## [THE PROBLEM]
Only the lines below starting at the one containing "Task: Click And button on Threat Score row" and ending at the one containing "743x222 pixels." belong in the answer, each copied exactly.

## [DATA SHOWN]

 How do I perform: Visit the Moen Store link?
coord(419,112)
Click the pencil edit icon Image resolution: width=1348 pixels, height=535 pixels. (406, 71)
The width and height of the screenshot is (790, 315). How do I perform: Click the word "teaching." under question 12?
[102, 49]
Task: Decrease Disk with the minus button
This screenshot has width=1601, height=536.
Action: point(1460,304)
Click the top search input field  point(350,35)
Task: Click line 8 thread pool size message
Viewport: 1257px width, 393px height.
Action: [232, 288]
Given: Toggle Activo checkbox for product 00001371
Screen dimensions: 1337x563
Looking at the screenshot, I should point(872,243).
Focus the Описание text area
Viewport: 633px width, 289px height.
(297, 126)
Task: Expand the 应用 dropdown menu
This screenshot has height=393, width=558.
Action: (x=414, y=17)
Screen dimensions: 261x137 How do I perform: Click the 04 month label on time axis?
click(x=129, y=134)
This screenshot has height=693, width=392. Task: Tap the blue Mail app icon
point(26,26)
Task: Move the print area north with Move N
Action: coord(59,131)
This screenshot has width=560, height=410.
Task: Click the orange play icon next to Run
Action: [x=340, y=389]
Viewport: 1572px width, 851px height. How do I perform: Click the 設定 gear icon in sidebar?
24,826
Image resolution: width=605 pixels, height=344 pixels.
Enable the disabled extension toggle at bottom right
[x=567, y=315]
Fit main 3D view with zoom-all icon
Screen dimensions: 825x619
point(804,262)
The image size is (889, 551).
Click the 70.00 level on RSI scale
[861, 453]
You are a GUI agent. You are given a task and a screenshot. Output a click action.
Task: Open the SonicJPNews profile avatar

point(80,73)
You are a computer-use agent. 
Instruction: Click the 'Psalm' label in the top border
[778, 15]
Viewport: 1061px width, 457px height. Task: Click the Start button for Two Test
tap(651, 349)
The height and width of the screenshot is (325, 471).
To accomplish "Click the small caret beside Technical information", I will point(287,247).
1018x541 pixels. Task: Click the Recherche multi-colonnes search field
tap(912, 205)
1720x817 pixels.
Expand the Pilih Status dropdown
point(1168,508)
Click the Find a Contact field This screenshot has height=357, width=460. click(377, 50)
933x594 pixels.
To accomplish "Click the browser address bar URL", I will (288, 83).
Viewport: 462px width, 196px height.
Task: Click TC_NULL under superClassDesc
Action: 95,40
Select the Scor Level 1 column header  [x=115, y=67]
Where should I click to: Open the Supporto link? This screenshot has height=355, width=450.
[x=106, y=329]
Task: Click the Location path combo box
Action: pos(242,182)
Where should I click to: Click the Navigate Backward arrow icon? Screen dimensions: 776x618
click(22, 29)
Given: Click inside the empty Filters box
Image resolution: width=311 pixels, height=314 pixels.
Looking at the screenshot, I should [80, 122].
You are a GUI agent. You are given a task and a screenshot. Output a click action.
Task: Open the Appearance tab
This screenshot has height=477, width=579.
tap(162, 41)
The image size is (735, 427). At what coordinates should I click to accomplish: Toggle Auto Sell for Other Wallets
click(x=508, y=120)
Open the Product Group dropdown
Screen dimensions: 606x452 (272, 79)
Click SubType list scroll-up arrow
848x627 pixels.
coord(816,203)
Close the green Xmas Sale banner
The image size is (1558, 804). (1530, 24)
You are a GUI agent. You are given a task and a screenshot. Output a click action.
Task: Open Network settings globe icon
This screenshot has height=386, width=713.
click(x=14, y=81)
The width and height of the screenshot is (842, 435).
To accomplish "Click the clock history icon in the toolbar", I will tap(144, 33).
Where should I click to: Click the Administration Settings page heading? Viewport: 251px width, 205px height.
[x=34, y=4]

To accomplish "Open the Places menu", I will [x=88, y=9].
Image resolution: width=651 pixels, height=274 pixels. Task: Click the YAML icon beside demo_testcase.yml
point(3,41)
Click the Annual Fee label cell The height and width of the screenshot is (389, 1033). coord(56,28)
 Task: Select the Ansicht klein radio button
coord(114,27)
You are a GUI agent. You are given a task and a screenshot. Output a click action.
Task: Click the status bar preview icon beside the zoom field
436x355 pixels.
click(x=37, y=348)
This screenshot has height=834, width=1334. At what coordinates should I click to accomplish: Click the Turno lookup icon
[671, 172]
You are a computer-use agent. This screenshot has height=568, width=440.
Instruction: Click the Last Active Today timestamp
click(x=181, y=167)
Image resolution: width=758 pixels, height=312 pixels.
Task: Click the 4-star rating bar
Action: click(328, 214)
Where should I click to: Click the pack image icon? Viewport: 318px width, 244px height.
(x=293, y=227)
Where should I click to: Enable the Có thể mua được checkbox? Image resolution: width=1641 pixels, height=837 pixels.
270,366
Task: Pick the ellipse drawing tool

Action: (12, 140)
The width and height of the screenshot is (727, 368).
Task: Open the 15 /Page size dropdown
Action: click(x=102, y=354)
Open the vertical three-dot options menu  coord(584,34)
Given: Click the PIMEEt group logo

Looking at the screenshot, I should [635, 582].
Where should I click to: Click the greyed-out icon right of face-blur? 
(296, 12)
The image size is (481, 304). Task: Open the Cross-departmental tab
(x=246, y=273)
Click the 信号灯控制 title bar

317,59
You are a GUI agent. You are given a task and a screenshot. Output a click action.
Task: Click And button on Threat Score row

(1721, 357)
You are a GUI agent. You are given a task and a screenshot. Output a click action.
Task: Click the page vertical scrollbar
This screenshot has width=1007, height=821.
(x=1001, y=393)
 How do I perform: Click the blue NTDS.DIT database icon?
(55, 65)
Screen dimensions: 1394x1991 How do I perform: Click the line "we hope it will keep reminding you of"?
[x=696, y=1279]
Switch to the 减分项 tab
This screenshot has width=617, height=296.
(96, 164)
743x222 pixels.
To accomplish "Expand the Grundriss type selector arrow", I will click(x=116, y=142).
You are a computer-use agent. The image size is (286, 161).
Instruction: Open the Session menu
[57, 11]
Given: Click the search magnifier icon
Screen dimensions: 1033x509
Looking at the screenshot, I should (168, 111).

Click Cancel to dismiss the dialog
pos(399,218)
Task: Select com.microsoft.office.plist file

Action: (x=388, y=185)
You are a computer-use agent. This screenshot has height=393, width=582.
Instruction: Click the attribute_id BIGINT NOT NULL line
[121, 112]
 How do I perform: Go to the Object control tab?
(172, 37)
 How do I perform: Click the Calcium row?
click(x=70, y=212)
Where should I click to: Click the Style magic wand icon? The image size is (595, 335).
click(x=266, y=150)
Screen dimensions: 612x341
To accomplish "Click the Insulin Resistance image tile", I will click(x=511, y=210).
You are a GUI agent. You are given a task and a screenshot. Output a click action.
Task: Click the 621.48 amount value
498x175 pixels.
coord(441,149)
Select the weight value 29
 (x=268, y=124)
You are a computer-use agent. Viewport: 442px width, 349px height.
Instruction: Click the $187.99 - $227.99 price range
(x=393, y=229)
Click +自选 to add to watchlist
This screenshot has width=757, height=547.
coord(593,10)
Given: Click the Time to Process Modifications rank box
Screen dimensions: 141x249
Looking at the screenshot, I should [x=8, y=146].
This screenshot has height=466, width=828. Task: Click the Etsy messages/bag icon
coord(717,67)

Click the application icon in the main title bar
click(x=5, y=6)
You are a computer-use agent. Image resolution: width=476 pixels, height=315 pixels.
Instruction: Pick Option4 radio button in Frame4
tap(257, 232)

## [EXERCISE RESULT]
Task: Click And button on Threat Score row

(1721, 357)
You are a GUI agent. You are given a task and a screenshot. Output a click action.
Task: Click the page vertical scrollbar
This screenshot has width=1007, height=821.
(x=1001, y=393)
 How do I perform: Click the blue NTDS.DIT database icon?
(55, 65)
Screen dimensions: 1394x1991 How do I perform: Click the line "we hope it will keep reminding you of"?
[x=696, y=1279]
Switch to the 减分项 tab
This screenshot has width=617, height=296.
(96, 164)
743x222 pixels.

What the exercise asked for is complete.